**Source information**
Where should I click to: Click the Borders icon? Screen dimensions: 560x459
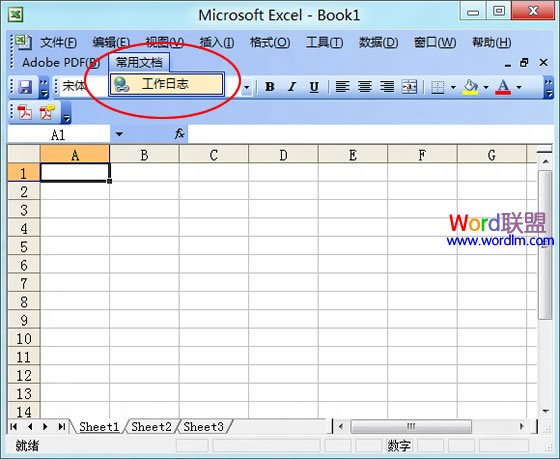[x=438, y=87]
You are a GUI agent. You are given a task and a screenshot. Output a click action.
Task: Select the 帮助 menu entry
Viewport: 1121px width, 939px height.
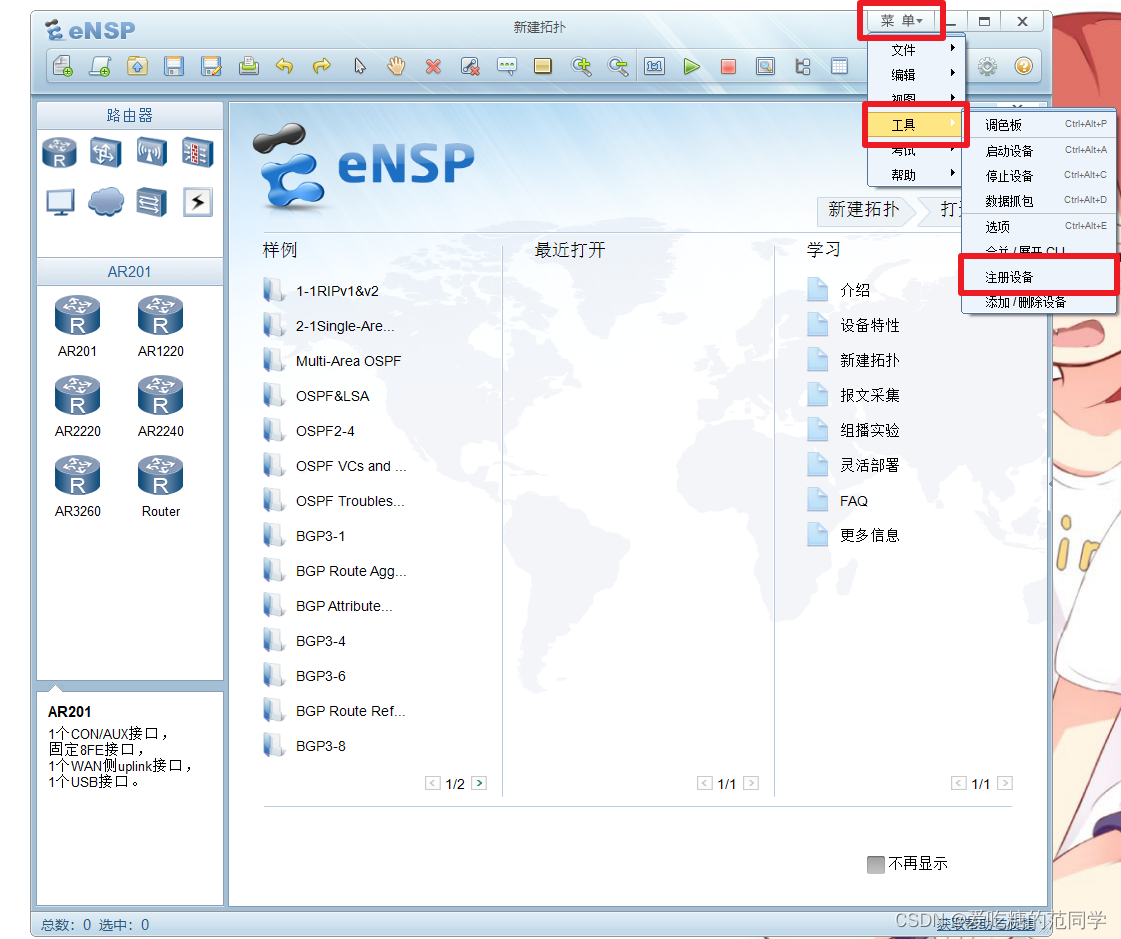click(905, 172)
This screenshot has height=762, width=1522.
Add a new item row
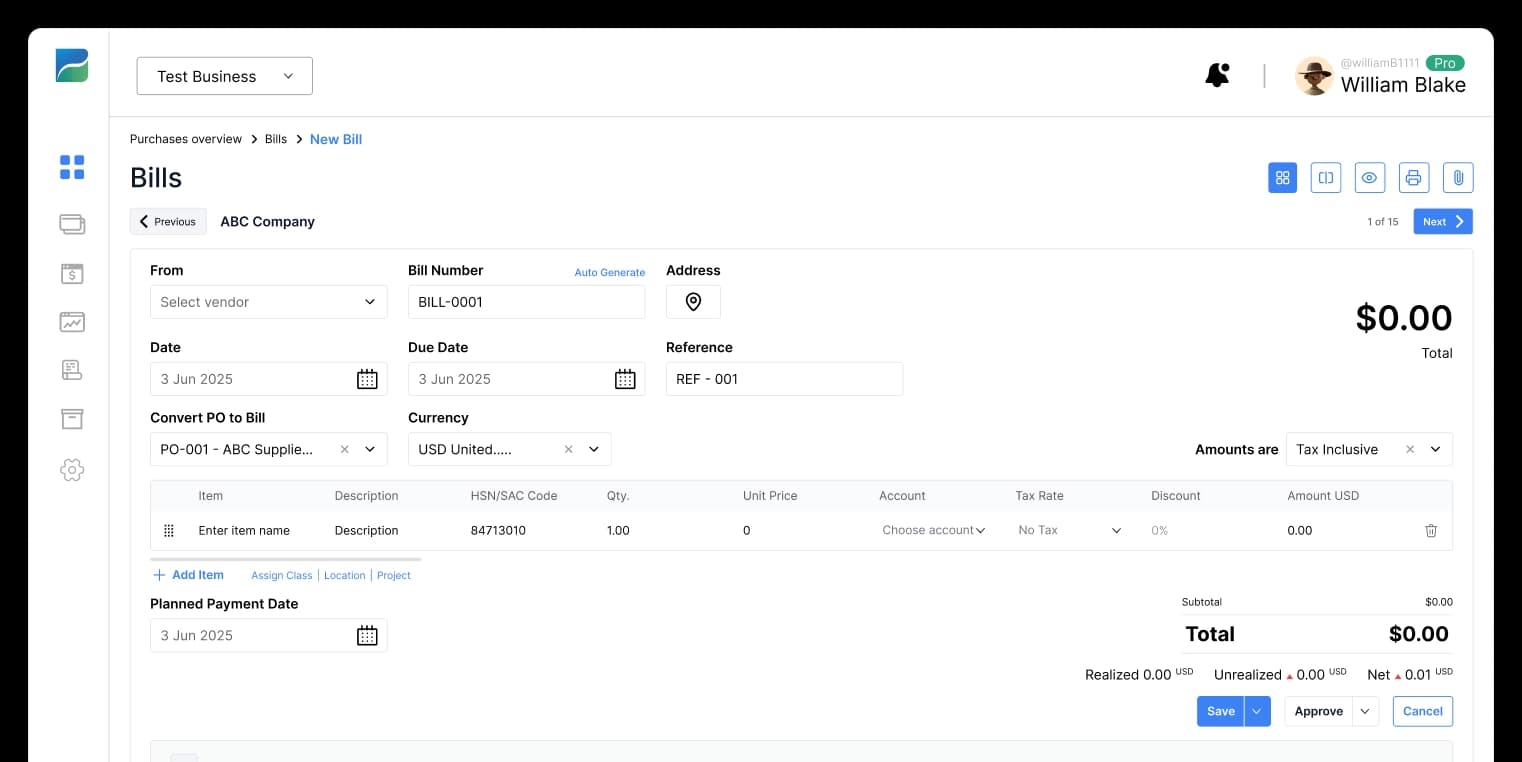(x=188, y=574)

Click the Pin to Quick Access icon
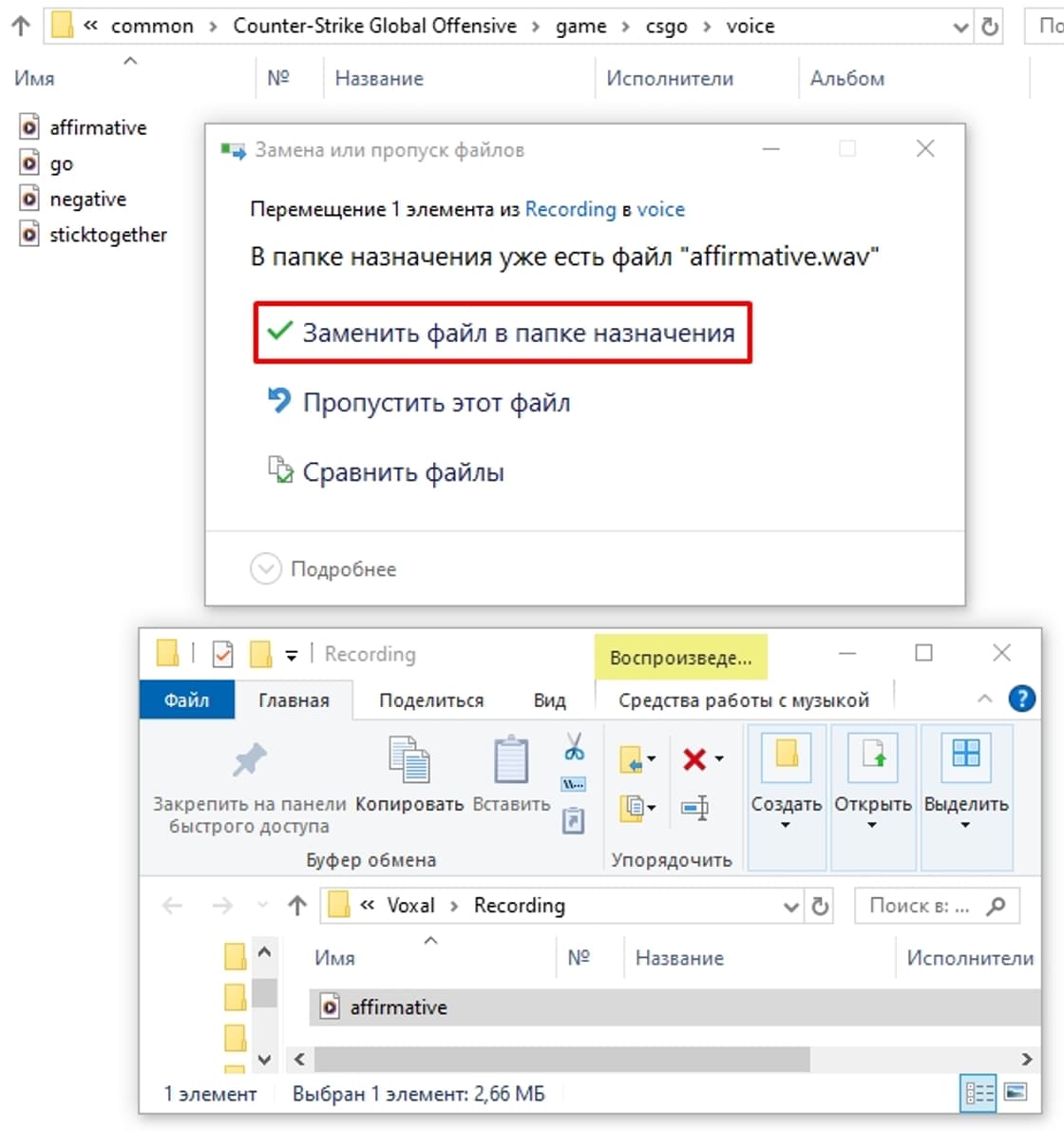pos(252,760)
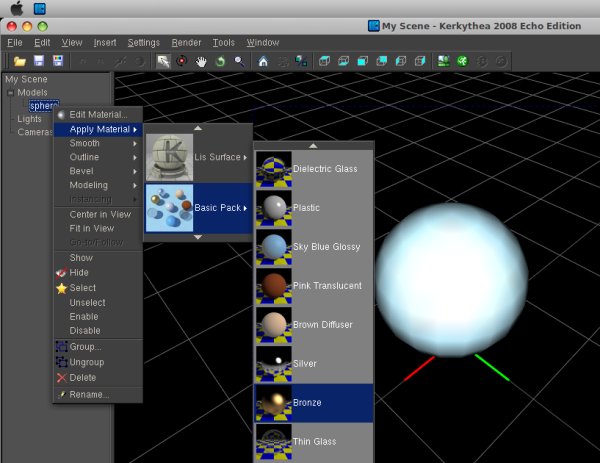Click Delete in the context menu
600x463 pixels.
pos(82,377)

**Directions**
State how many lines of the records above contain the word "screenshot", and give only that number.

**Answer to this problem**
2